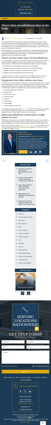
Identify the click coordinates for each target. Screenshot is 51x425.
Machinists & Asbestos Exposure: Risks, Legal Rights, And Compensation (26, 202)
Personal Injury (23, 230)
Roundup (21, 243)
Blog (17, 377)
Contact (44, 377)
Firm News (22, 220)
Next (28, 293)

_ _ _ _ _ _ _

YOUR GOAL. Report how many lines of the listing above contain the string "Exposure". Give only the number.

WRITTEN SOLUTION. 1